Bagby Beer Company owner and brewmaster Jeff Bagby filling growlers at his Oceanside brewpub
  • Bagby Beer Company owner and brewmaster Jeff Bagby filling growlers at his Oceanside brewpub
  • Image by @sdbeernews

Bagby Beer Co.

601 South Coast Highway, Oceanside

In writing an article expounding the positives at Bagby Beer Company (601 South Coast Highway, Oceanside), I can hear the collective response of my readers: “No duh!” When one of the most famous and award-winning brewers in the history of American beer-making is at a brewpub’s helm, one expects great things. Thing is, hype tends to affect a beer fan’s palate much as the moniker and year on a fine bottle of wine sways an oenophile or having seen a chef on TV makes the food at said toque’s restaurant almost inexplicably yet detectably better. In visiting owner and brewmaster Jeff Bagby, I feared succumbing to the legend of the man walking me through his quaffable catalog, but through self-checking and the corroboration of others with qualified palates, I can assure readers that the many beer-inspired compliments lauded on this enterprise are well-deserved. Bagby Beer is a bona-fide beer Mecca in a county known worldwide for ales and lagers.

Bagby Beer Worker Bee blonde ale brewed with Vista honey

Bagby Beer Worker Bee blonde ale brewed with Vista honey

The day I visited, a whopping 14 house beers were on tap. That’s impressive on its own, as is the fact so many different styles were represented: West Coast, Germanic, Belgian, English. For the most part, the beers were in low- to mid-range as far as alcohol-by-volume. That can be tricky territory for lesser brewers as it makes flaws more apparent. But when done justice, blonde ales, hefeweizens, and cream ales can be as delightful as the dankest IPA or most chocolaty imperial stout. Case in point, a “mini Blonde” that served as a yeast starter for a Belgian strain. It’s brisk on the palate, but comes through with a bevy of flavors and aromas — banana, rhubarb, lilies, pear, bubblegum. And its brawnier Belgo siblings bring a lot to the table as well. A strong ale called Golden Girl has more pronounced Bubble Yum notes mingling with lemony tartness and a pleasant sweetness, while a farmhouse ale dubbed Tis the Saison smells like honey and sage and tastes very much like a tripel with tropical fruit character and spiciness brought on by coriander, ginger, and grains of paradise.

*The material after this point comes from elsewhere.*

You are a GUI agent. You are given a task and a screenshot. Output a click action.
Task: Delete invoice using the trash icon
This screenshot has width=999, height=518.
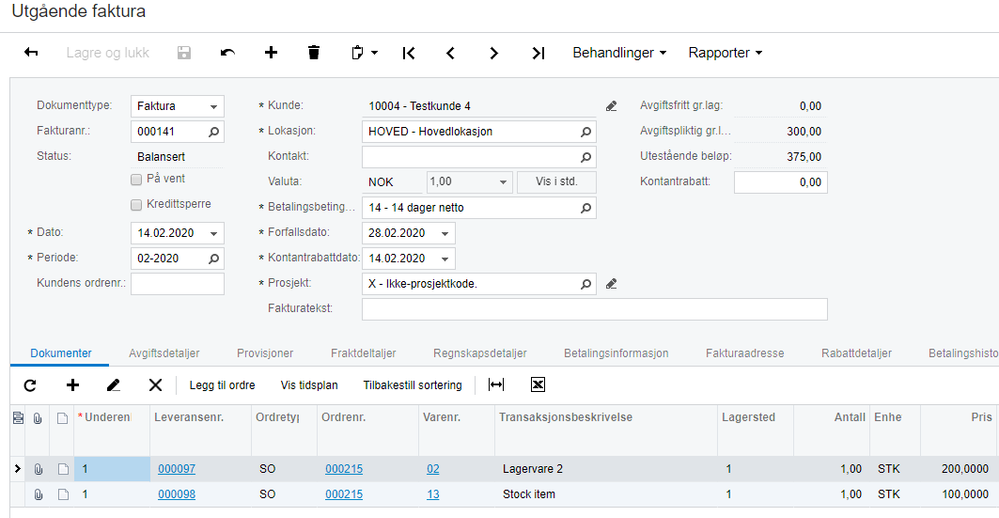[x=313, y=52]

A list of house brews at Oceanside's Bagby Beer Company

A list of house brews at Oceanside's Bagby Beer Company

A blonde called Worker Bee is brewed with Vista honey, giving it an earthiness sans sweetness that tastes like a mash-up of eucalyptus, wildflowers, and mint backed by light toastiness. Wiseacre Wheat is a fantastic hefeweizen that gives one all they could want from this banana-forward session brew. And on the maltier side, Upside Down Frown Brown (which made my list of the best new local beers of 2014) brings flavors of cocoa and a hint of blackstrap molasses while remaining light and drinkable. Meanwhile, License to Kilt Scotch ale goes down smoother than one would expect of an 8.4% ABV beer, offering up myriad taste sensations ranging from banana and caramel to nutmeg and pumpernickel, and Stout Your Engines is almost completely savory in its bittersweet chocolate expression thanks in part to cleansing hop bitterness.

Early on, Bagby says would-be patrons entered his brewpub and asked for IPAs. At that time, Bagby was sticking to less-hoppy styles as he dialed in his brewhouse. According to the brewmaster, many of those Humulus Lupulus seekers would turn right around and exit his establishment rather than sampling his other beers. The brewpub staff nicknamed those exhibiting such single-mindedness the “Dork Squad,” and when Bagby brewed his first IPA — a citrusy, grassy masterpiece that’s a bit spicy and balanced in its bitterness — they named it after those obtuse hopheads. Amarillo, Cascade, Centennial, Columbus, and Simcoe give the beer an evergreen nose, and lovely flavors of tangerine and grapefruit.

There’s still plenty of uncharted territory for Bagby to tackle, and he intends to. He is particularly excited about working with lager yeast and hopes to brew several bottom-fermenting beers, including a Baltic porter. And yes, "dorks," there are more India pale ales on the horizon. Which brings us to one of the most important factors justifying the whole “beer Mecca” label…plenty of reasons to keep coming back. No matter the brew, quality is as close to a sure bet as a beer fan can hope for.